§ Directions:
In the entries below, find the line with "This screenshot has" and the line with "You are a GUI". Return those two lines and all lines between them, exactly.

§ Listed entries:

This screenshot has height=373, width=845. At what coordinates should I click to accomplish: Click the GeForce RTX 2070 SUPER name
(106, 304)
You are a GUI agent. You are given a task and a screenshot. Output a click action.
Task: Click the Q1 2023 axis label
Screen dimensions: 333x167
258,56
--
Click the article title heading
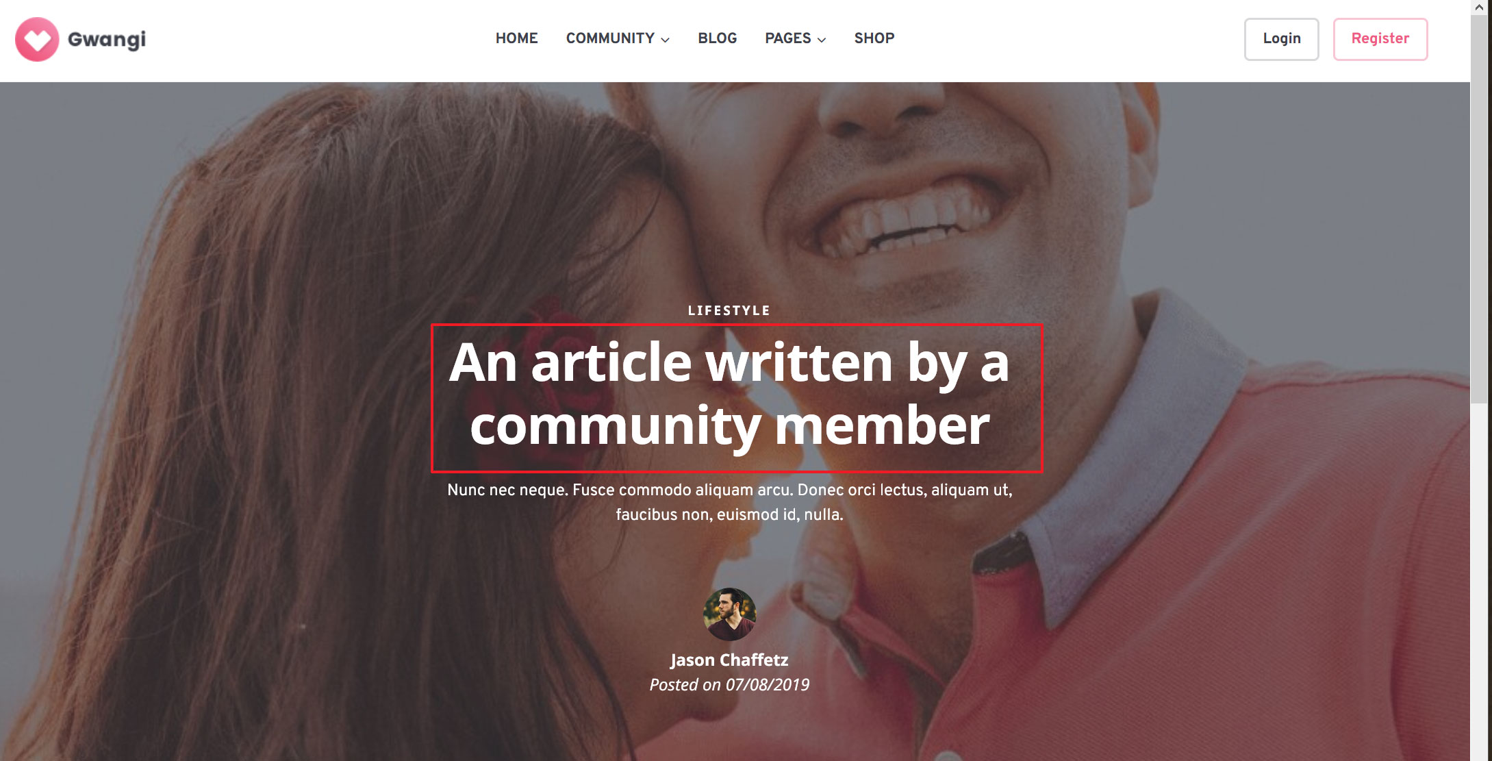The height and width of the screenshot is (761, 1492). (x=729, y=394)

§ Exercise solution:
This screenshot has height=373, width=845. At what coordinates should I click to accomplish: Click the GeForce RTX 2070 SUPER name
(106, 304)
You are a GUI agent. You are given a task and a screenshot. Output a click action.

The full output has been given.